Friday, October 12, 2007

Am I going insane?

I think I'm losing my mind. most of the time I'm a rational human being who does what everyone else does. I get up, I go to work, I talk to others, I watch telly, I go to bed. Other times I feel like I'm not in control of anything. For example I had to go for a breast exam with a male doctor during the week. I cried all the way to the hospital. In the waiting room I had a panic attack. The thought of this man touching me was heart breaking. I felt ill and became incredibly irrational. I spent the day screaming at my family. This isn't their fault. Then I went to bed. I couldn't get up. I couldn't face the world or the people I've been so horrible to. All this because I was scared another man would touch me when I didn't want them to. How am I supposed to live a normal life when I can't conduct myself properly in public? I feel I'm taking two steps forward and one step back. I can't see the end of the road...........................

1 comment:

Oni Baba said...

Hi,

I stumbled upon your blog today and I was moved by your posts and your sadness. I just wanted to encourage you to let it out and not to give up hope of future happiness.

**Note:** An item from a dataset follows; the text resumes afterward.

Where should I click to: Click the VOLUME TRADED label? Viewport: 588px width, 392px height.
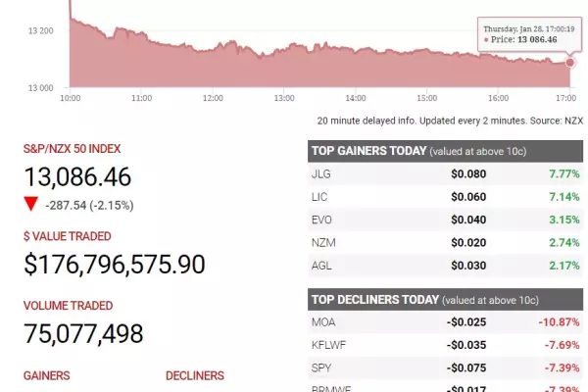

It's not the kind of wounds that ever heal completely, but I assure you that you will get better. You will never forget - none of us can - but you will become stronger, and you will be happy again, I promise.

Above all, remember to be kind and generous to yourself, and to give yourself as much time as you need to regain control, and to gather as much strength as you need.

If you feel that you don't have support around you, or that you can't talk openly about your experience with your relatives or your friends, do continue to write, and go seek outside help.

It's not easy, and as some of us did, you might feel a little bit more of a mess as a result. But in the long run, it's worth it.